**Exercise instructions**:
**1)** In the text about Ossington Preceptory, rewrite the passage starting at "Ossington Preceptory was" and ending at "by Henry Hosatus.", swapping "Nottinghamshire" for "Notts" throughout.
**2)** According to the text about Ossington Preceptory, who donated the churches at Averham and Winkburn?

╭─ Text under study

Monastery information
- Other name: Ossington Hospitallers Preceptory
- Order: Knights Hospitaller
- Established: Mid-12th Century
- Disestablished: 1534
- Mother house: From 1382: Newland Preceptory

Site
- Location: Ossington, Nottinghamshire, England
- Coordinates: 53°10′41″N 0°51′57″W﻿ / ﻿53.178096°N 0.865726°W
- Visible remains: None

= Ossington Preceptory =

Ossington Preceptory was a preceptory of the Knights Hospitaller, near to the village of Ossington in Nottinghamshire, England.

==History==
===Foundation and endowment===
The preceptory was founded in the mid-12th century. At, or shortly after foundation, "Archbishop William" (probably Saint William FitzHerbert, Archbishop of York; 1143–54) granted the preceptory the church at Ossington. At sometime before 1199 the churches at Averham and Winkburn, both in Nottinghamshire, were donated by Henry Hosatus.

╰─
╭─ Records shown

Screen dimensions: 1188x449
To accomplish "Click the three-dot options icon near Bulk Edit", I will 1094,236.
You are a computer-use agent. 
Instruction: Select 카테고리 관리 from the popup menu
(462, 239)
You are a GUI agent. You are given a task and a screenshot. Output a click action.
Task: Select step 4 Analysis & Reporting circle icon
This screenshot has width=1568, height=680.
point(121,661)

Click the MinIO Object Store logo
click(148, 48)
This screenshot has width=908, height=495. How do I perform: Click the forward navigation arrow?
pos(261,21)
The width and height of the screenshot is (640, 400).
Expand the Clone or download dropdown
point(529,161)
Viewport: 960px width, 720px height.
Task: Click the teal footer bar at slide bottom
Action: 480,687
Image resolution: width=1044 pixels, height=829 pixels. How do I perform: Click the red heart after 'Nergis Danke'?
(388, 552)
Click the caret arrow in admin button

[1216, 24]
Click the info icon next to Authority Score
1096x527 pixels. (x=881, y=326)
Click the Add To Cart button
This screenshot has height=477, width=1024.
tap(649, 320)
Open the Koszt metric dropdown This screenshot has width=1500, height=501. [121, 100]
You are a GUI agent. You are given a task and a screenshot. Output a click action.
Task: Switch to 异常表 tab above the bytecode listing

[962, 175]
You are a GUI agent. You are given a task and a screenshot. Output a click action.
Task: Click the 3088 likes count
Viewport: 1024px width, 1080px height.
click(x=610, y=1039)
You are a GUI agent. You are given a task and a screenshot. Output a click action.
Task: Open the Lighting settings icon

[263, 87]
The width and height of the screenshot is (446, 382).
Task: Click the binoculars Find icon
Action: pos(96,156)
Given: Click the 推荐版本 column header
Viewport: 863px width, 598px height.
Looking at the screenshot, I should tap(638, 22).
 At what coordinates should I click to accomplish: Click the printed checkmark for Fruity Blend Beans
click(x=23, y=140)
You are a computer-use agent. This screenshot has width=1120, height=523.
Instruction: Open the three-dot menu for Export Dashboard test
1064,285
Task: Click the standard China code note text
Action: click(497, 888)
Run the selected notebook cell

╰─

**Solutions**:
**1)**
Ossington Preceptory was a preceptory of the Knights Hospitaller, near to the village of Ossington in Notts, England.

==History==
===Foundation and endowment===
The preceptory was founded in the mid-12th century. At, or shortly after foundation, "Archbishop William" (probably Saint William FitzHerbert, Archbishop of York; 1143–54) granted the preceptory the church at Ossington. At sometime before 1199 the churches at Averham and Winkburn, both in Notts, were donated by Henry Hosatus.

**2)** Henry Hosatus donated them sometime before 1199.